◆ DATASET ◆
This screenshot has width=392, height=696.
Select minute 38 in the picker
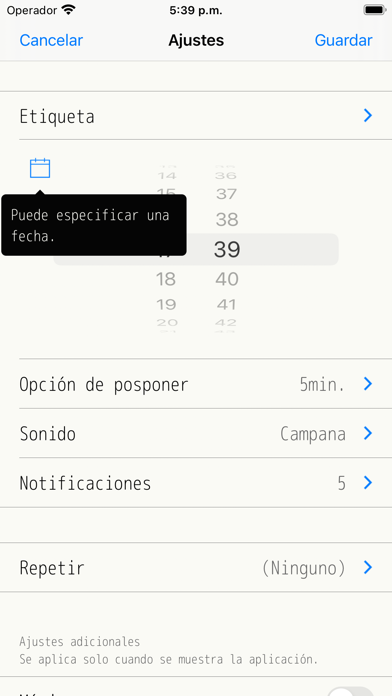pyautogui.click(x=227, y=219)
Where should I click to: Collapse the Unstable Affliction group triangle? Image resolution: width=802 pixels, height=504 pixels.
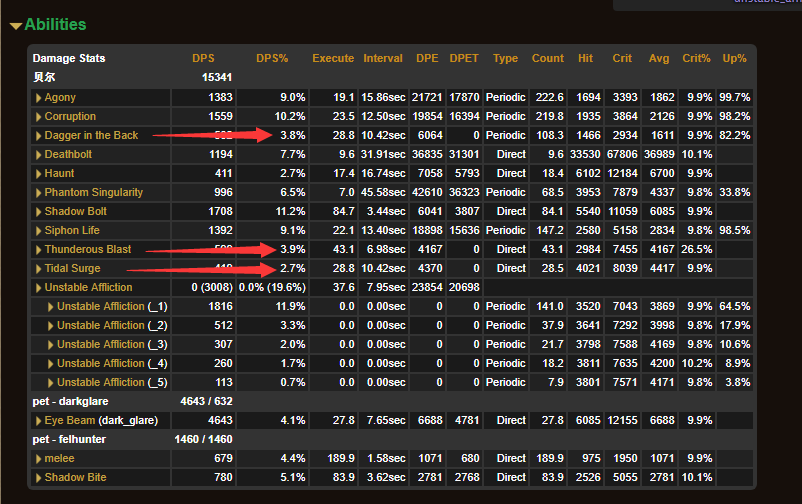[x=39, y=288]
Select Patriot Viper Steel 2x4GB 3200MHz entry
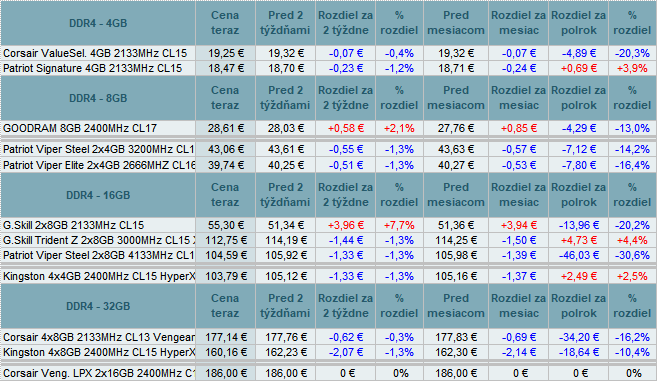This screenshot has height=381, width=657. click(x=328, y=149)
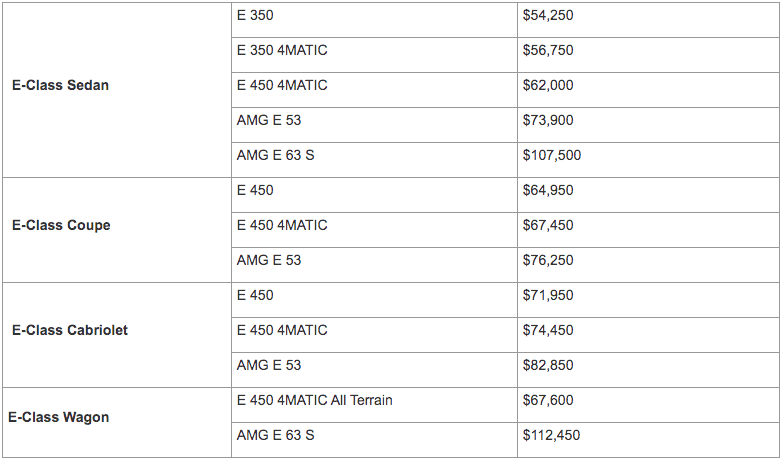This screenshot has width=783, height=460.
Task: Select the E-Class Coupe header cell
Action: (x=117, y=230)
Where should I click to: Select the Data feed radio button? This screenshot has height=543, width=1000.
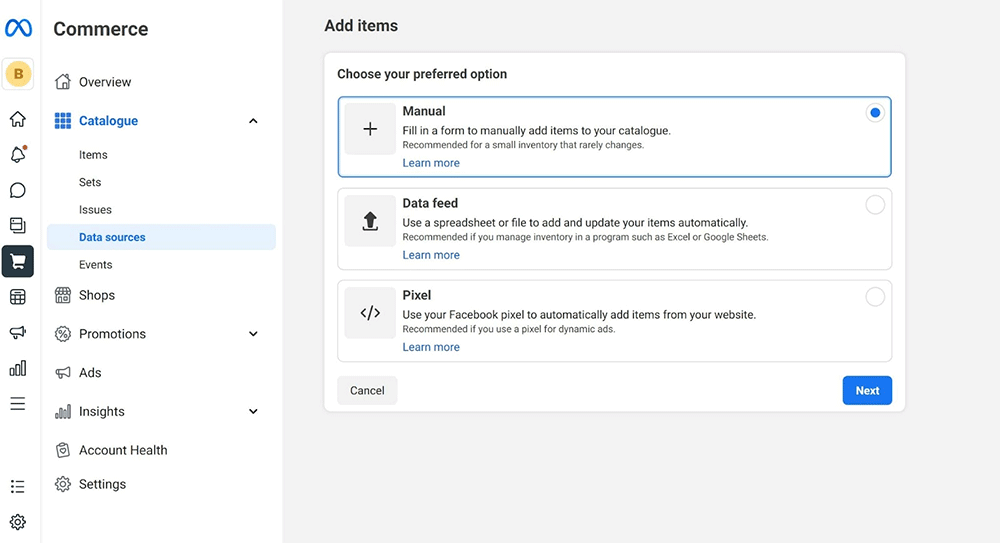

---

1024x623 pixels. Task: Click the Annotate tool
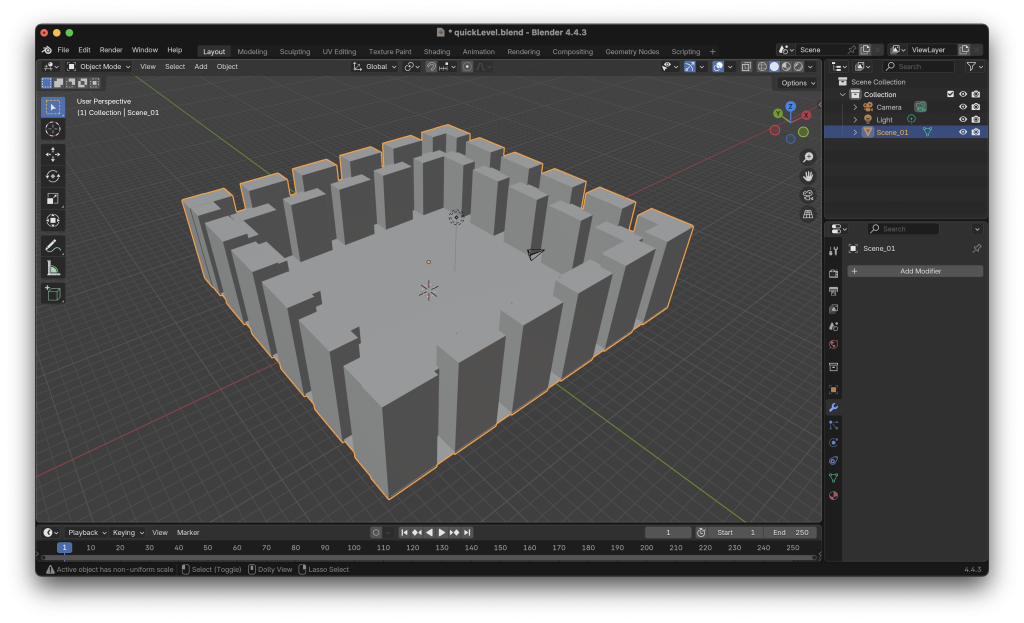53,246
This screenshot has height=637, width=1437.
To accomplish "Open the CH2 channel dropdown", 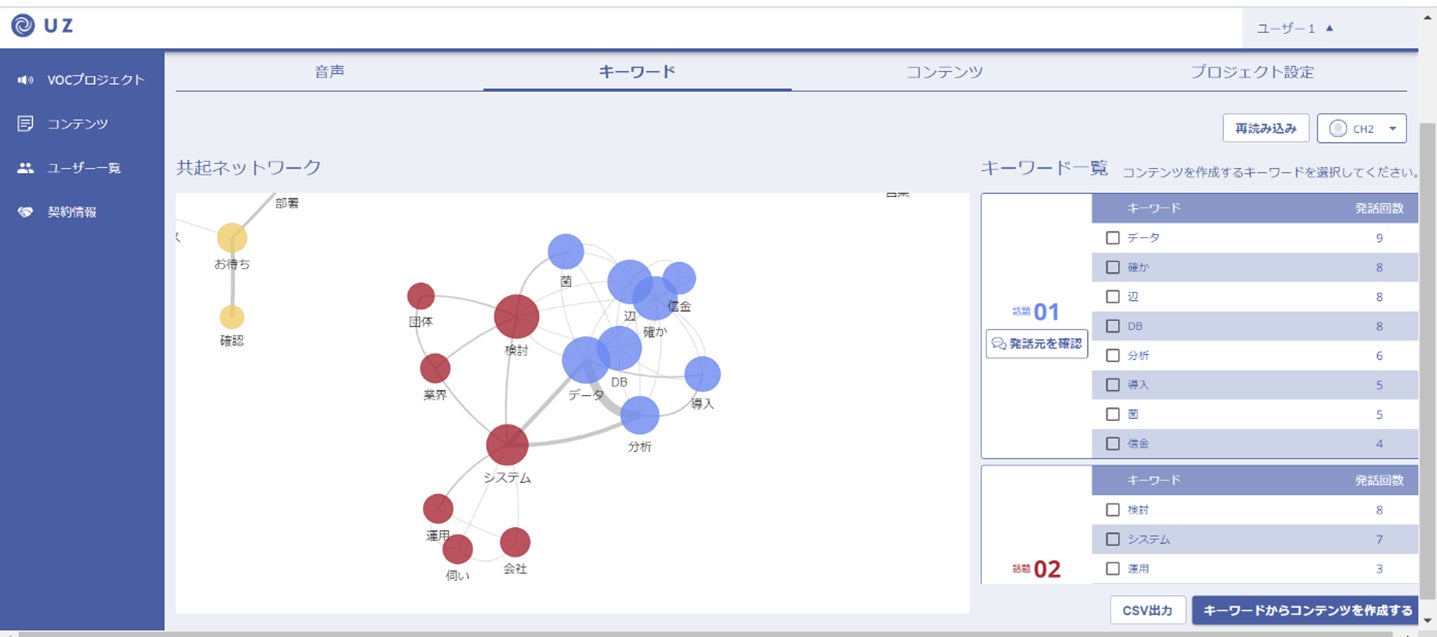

◆ PROBLEM DETAILS ◆
Respond with the exact lines above running from the one containing "This screenshot has width=392, height=696." to the one containing "Where should I click to: Select", both ends kept and no pictures included.

◆ RESULT OF THIS TASK ◆
This screenshot has width=392, height=696.
Select minute 38 in the picker
pyautogui.click(x=227, y=219)
Where should I click to: Collapse the Unstable Affliction group triangle? Image resolution: width=802 pixels, height=504 pixels.
[x=39, y=288]
Select Patriot Viper Steel 2x4GB 3200MHz entry
This screenshot has height=381, width=657. click(x=328, y=149)
This screenshot has width=783, height=460.
Task: Select the E-Class Coupe header cell
Action: (x=117, y=230)
Where should I click to: Select the Data feed radio button? This screenshot has height=543, width=1000.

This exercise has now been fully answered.